### Given text
## BEGIN
Thursday, September 8, 2016

It's Open Season on Tony Stark!

The issue leading up to Invincible Iron Man #100 has so much happening in it and so many players that you may feel a little taxed in trying to put all of its pieces together. It's no wonder Tony Stark has a heart condition, with all that he's asked to keep track of while also suiting up as Iron Man and putting out all the fires he has to manage. But let's see if we can break it down in order to bring you up to date:
  • The Mandarin has returned from the dead--and after we were so certain that the Yellow Claw had finally punched his ticket;
  • Senator Hawk from Washington is pressuring Stark to be interviewed, following up on information that accuses Stark of bribing Japanese officials for the purpose of selling intelligence systems abroad;
  • Det. Michael O'Brien, who holds Stark responsible for the death of his brother, Kevin, has attacked Iron Man in the Guardsman armor, the same armor that led to Kevin's death;
  • Due to the return of his heart condition, Stark is forced to cast a new suit of Iron Man armor, redesigned to include circuitry that keeps his heart from failing while in battle;
  • The ultra-nationalistic mutant, Sunfire, attacks Stark's factory complex, believing the criminal charges against Stark--and with his new armor not yet ready, Stark engages Sunfire as the Guardsman;
  • O'Brien becomes convinced of Stark's innocence, grabs the new Iron Man suit, and races to help Stark against Sunfire;
  • Stark, his chest in agony due to the Guardsman armor not having any support for his injured heart, takes the opportunity to get back to his lab to don the new suit, only to find it missing--and in desperation, seeks out his older armor with its life-support chestplate, guided to it by... Madame Masque!?
  • Both Sunfire and O'Brien are astonished when a teleportation beam whisks O'Brien (still in the new Iron Man suit) away;
  • Sunfire resumes his attack on the factory, only to be engaged by the "original" red- and gold-suited Iron Man; and finally...
  • Jeez! Does anybody need some Dramamine before dizziness sets in??

There's also the surprise cover to this issue by artist John Buscema, who's drawn Iron Man enough in the pages of The Avengers but to my knowledge has never stepped in as artist on the character's own title. (What other characters' series has Buscema declined? Dr. Strange... Incredible Hulk... Captain America... X-Men and its numerous spin-offs... The Defenders... Marvel Team-Up... quite a few, it seems.) Here, he rewrites the laws of engineering and features the mask of Iron Man actually grimacing.
## END
### Given data
## BEGIN
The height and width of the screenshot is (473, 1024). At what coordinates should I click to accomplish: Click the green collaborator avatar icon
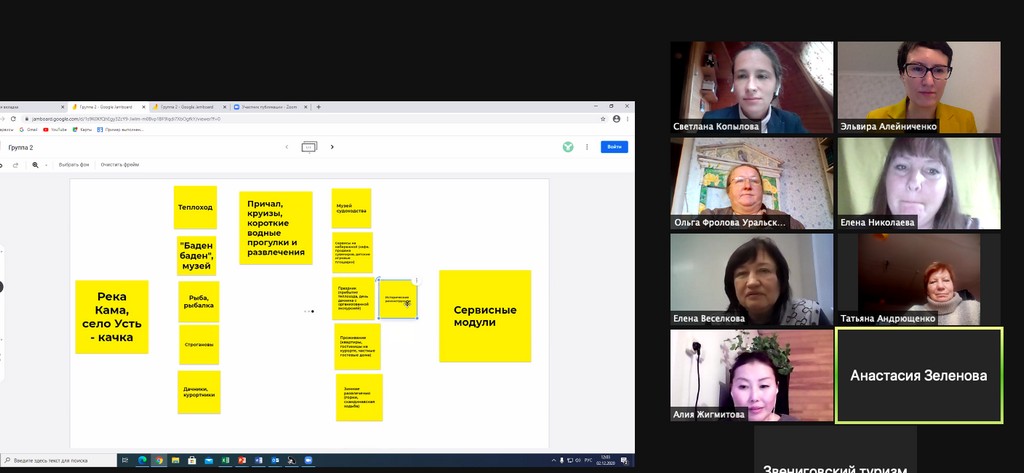(x=568, y=147)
## END
### Aim 1
According to the Iron Man blog post, which artist drew the surprise cover of this issue?
### Aim 2
Do these statements agree with the Iron Man blog post? Answer yes or no for each, and quote the deciding words.
(a) Sunfire attacks Stark's factory complex.
(b) O'Brien is teleported away while wearing the Guardsman armor.
(c) Madame Masque guides Stark to his older armor.
### Aim 3
Please go on with the Iron Man blog post, picking up right after its last sentence.

### Final answer 1
John Buscema.

### Final answer 2
(a) Yes: "Sunfire, attacks Stark's factory complex"
(b) No: "a teleportation beam whisks O'Brien (still in the new Iron Man suit) away"
(c) Yes: "seeks out his older armor with its life-support chestplate, guided to it by... Madame Masque!?"

### Final answer 3
But we'll have to wait awhile to find out how Iron Man became trapped by the Mandarin, because he still has the hot-headed Sunfire to deal with. And as we can see, the issue's splash page only has room to tell a fraction of what's been happening to Stark and Iron Man--and there's a lot more story development waiting in the wings!

Iron Man is doubly motivated at stopping Sunfire, having seen what appeared to be Sunfire blasting O'Brien into nothingness; but even after learning the truth, he's out to stop Sunfire by whatever means necessary. It's understandable for Iron Man to want Sunfire out of the way, since it would be one less thing on his already full plate; but writer Bill Mantlo's usual breakneck pace as scripter on this title doesn't fully explain why Iron Man is coming after Sunfire with such a vengeance. S.H.I.E.L.D. agent Jasper Sitwell, who's been on the scene since Iron Man battled Ultimo in Washington, has been monitoring the battle, hoping to assist--but it seems Iron Man's fury will prove to be a match for Sunfire's, even in outdated armor that still stands the test.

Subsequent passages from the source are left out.